- [WRITTEN REQUEST 1]
According to the article about Rift Rivals, how many clubs from each LCS take part in the event?

- [SELECTION]
════════

Jensen, pictured left, laughs as he lifts up a bottle of perfume after winning a game in the NA LCS. Provided by Riot Games

It's a question that has divided the League of Legends community for years: the League of Legends Championship Series -- North America or Europe? Even before then, when Fnatic won the first world championship over Against All Authority and the North American bannermen couldn't even break into the final, the banter has been thrown back and forth between the continental rivals each time one of the regions trips up on the international stage.

*Cue dramatic, crescendoing music*

This week in Berlin, Germany, the answer of which region is better will finally be decided once and for --

*Cue record scratch*

OK, so Rift Rivals, Riot Games' newest international competition, pitting the 13 professional regions across each other in five separate rivalry tournaments, won't tell us who truly is the best region. There are only three clubs participating from each LCS, the event is only four days long and the teams will only be playing in a double round-robin in the group stage, leading to the two best teams from each region playing in a best-of-five for the title.

But that doesn't mean the tournament is meaningless. Whichever region loses will be at the wrath of Twitch chat until the upcoming World Championships in October, and regardless of how flimsy the results might hold up, this is an international tournament pitting some of the best Western teams against each other with an actual best-of-five final. That almost never happens in League of Legends outside of Worlds and the Mid-Season Invitational, so beggars can't be choosers.

════════

- [SUPPLIED RECORDS]
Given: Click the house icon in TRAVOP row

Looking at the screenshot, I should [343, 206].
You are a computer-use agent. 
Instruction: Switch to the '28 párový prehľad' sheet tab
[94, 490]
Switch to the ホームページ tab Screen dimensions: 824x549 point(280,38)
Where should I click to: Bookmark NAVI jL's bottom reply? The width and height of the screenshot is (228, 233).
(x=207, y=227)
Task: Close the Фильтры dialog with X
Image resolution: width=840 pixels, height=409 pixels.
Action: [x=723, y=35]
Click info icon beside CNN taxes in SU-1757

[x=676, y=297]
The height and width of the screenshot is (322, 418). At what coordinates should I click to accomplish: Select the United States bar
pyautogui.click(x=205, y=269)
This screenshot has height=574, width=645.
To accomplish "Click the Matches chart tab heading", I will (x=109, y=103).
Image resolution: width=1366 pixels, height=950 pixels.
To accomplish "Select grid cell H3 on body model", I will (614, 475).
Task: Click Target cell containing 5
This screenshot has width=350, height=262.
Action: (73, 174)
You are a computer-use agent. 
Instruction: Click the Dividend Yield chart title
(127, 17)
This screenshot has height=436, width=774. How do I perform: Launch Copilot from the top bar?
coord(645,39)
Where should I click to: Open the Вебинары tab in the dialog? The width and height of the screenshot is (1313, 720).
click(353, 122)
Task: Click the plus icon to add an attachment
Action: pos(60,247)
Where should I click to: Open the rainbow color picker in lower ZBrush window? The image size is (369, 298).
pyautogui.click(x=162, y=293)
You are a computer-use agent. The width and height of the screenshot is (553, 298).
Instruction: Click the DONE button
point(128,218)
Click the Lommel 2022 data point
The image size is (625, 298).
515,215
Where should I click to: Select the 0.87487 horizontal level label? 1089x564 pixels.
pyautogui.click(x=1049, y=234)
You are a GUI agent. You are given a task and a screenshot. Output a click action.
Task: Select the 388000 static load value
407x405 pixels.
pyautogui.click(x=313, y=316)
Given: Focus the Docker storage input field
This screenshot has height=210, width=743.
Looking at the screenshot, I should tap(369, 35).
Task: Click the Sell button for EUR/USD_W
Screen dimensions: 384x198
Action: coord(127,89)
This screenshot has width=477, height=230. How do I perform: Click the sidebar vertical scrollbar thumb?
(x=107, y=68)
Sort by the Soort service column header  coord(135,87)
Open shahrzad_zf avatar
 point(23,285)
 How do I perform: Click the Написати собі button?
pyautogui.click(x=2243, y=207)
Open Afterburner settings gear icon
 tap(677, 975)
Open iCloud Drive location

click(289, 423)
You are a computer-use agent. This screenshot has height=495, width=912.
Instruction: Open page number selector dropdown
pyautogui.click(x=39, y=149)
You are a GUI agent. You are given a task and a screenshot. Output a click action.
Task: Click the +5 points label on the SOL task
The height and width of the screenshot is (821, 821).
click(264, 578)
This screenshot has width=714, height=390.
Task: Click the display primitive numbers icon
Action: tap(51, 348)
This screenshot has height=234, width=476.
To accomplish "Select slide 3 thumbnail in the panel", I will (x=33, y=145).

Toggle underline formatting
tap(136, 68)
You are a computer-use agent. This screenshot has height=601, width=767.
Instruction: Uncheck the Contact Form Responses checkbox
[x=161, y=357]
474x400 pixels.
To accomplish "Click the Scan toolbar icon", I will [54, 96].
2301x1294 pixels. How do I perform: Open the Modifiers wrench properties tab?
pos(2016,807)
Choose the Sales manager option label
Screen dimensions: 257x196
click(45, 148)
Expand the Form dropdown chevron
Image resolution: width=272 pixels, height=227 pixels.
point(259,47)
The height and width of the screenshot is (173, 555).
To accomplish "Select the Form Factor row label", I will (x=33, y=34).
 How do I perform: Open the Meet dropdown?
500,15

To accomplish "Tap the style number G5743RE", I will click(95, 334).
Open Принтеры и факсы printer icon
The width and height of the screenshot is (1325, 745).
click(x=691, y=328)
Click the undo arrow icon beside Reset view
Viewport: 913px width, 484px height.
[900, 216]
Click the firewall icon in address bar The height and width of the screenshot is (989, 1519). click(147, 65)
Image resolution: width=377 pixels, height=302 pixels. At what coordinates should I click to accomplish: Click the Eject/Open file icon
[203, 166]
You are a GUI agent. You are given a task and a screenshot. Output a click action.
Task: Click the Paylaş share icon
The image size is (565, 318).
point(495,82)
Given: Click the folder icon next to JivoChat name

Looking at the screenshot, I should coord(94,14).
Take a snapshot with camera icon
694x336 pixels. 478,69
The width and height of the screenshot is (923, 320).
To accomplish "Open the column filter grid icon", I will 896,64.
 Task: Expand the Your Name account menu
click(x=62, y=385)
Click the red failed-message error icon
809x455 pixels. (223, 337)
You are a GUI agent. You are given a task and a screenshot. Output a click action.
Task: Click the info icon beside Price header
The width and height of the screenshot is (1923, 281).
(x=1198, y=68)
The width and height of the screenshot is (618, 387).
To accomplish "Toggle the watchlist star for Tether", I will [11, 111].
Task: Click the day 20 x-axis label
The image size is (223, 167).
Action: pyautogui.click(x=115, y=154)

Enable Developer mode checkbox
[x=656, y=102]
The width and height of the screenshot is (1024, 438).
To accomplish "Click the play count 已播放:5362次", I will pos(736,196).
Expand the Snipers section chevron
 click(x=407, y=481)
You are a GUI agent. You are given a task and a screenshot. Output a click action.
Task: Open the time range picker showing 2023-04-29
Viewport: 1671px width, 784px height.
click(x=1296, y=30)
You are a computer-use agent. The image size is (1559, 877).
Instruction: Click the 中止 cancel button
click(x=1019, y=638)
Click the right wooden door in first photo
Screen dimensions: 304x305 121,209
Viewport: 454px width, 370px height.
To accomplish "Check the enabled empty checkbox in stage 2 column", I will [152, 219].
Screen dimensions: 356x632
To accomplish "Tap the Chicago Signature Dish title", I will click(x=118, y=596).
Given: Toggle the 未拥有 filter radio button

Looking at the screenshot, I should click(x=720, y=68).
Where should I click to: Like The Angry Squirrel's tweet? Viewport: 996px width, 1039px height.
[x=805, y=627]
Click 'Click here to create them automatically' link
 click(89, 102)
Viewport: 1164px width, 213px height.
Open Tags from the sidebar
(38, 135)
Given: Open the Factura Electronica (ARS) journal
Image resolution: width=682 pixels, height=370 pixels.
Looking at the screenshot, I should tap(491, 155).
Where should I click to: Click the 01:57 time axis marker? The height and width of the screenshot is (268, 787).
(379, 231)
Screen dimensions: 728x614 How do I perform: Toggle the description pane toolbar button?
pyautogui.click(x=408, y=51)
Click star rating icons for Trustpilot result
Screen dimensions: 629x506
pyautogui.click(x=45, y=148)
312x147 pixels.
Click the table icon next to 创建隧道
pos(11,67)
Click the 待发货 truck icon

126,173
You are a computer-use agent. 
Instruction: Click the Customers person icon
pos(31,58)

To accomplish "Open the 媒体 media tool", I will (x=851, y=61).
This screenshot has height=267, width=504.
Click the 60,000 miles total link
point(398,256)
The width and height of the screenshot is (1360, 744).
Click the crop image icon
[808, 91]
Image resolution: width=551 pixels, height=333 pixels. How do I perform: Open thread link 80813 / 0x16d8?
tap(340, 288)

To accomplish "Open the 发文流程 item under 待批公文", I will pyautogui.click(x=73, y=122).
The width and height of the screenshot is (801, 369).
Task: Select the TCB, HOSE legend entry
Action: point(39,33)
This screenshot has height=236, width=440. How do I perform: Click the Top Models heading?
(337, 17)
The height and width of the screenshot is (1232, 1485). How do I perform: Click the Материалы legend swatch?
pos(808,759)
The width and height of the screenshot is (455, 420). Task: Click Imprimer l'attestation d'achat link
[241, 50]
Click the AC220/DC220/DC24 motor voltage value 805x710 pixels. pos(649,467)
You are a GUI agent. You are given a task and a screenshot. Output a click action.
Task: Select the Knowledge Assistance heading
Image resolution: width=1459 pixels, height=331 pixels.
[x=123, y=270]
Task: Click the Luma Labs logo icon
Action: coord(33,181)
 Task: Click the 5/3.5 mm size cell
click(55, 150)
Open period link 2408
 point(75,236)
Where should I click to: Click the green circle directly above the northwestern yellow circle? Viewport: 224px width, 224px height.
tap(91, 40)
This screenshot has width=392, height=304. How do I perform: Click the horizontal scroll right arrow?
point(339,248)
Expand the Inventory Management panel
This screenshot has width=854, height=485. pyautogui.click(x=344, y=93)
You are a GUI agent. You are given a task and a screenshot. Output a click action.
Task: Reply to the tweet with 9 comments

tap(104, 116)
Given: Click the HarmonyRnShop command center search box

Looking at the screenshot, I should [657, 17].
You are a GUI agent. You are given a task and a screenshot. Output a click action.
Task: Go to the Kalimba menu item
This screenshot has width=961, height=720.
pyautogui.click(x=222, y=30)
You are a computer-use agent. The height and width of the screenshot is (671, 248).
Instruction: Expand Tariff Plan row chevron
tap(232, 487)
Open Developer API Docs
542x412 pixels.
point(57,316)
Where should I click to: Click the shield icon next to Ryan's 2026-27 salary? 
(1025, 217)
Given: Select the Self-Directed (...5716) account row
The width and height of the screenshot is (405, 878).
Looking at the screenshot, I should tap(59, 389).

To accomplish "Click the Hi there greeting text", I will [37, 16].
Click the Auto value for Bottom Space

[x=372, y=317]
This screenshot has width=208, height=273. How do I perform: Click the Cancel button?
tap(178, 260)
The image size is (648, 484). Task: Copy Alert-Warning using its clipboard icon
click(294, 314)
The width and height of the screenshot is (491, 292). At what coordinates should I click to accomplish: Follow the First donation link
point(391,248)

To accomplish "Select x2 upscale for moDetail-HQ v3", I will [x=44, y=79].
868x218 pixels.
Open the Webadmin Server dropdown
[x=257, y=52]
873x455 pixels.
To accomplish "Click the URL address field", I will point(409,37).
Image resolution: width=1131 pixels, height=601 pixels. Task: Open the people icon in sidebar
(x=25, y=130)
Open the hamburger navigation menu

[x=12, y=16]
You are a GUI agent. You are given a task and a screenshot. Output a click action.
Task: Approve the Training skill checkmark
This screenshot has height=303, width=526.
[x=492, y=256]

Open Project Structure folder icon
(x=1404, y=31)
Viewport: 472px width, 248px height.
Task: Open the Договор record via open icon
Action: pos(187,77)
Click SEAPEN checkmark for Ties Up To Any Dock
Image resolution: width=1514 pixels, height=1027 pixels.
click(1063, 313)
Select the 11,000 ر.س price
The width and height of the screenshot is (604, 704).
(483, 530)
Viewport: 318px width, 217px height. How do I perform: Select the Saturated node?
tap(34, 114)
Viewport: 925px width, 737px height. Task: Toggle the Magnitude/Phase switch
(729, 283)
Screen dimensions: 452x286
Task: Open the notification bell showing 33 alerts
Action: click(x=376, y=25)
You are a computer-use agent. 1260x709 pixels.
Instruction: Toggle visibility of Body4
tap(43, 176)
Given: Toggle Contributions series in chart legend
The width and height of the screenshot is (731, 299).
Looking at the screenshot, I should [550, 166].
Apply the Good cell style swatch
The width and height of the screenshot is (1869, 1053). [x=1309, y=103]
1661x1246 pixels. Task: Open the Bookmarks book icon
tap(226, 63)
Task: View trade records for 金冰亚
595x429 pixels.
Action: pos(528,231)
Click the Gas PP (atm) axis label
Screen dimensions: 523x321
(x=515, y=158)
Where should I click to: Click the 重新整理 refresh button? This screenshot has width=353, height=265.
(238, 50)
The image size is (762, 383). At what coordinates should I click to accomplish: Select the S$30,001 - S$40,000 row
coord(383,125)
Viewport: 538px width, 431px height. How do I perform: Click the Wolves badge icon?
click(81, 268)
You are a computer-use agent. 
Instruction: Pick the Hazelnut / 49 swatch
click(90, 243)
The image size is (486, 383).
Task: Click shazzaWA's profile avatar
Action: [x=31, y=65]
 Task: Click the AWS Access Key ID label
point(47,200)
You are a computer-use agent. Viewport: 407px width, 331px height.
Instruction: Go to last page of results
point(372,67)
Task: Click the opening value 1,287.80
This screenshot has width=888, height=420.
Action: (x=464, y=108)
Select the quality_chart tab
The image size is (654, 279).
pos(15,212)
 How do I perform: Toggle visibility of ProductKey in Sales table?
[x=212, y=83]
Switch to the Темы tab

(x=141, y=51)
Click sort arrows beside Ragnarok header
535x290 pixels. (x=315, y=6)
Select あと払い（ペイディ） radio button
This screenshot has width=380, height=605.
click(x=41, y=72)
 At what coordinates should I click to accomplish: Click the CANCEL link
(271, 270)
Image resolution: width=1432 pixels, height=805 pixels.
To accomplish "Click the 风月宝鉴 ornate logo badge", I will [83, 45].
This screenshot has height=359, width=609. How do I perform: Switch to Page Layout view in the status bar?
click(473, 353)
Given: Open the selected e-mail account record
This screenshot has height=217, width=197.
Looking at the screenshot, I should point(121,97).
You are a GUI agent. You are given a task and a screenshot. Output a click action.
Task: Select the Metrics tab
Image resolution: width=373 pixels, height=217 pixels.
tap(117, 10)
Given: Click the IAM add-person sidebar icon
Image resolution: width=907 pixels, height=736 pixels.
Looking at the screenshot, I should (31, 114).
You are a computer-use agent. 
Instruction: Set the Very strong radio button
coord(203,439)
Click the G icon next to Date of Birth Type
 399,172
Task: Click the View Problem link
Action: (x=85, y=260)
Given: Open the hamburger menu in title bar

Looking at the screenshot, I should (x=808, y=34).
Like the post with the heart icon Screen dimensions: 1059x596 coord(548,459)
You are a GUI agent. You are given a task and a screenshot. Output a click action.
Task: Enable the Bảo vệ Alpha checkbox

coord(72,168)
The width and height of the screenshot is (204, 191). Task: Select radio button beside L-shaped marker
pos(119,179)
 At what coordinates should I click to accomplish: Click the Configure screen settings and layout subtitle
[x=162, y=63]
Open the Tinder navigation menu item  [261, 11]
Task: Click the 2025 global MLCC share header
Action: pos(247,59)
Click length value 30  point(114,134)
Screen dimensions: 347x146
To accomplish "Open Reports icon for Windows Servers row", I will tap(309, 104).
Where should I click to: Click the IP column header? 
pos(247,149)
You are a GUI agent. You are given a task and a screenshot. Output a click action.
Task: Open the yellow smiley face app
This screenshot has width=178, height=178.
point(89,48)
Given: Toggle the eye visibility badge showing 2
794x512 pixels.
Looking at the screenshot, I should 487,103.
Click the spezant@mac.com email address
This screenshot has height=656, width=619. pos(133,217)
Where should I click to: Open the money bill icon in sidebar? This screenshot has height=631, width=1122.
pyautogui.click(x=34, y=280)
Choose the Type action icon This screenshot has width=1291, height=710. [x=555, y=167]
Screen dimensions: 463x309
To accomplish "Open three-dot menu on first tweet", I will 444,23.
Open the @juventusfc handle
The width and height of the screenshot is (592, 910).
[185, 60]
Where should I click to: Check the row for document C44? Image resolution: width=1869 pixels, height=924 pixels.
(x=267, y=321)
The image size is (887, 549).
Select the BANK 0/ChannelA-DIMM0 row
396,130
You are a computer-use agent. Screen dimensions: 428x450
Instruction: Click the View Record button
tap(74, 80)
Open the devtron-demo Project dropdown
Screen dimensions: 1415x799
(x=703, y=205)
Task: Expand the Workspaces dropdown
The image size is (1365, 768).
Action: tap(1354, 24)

════════

- [WRITTEN REQUEST 2]
In the records, rewrite everything from the line containing "Given: Open the hamburger menu in title bar" down to the line containing "pos(119,179)", replacing "checkbox" with "toggle" and leaving all else as it is.

- [EXERCISE ANSWER 1]
Three clubs from each LCS.

- [EXERCISE ANSWER 2]
Given: Open the hamburger menu in title bar

Looking at the screenshot, I should (x=808, y=34).
Like the post with the heart icon Screen dimensions: 1059x596 coord(548,459)
You are a GUI agent. You are given a task and a screenshot. Output a click action.
Task: Enable the Bảo vệ Alpha toggle

coord(72,168)
The width and height of the screenshot is (204, 191). Task: Select radio button beside L-shaped marker
pos(119,179)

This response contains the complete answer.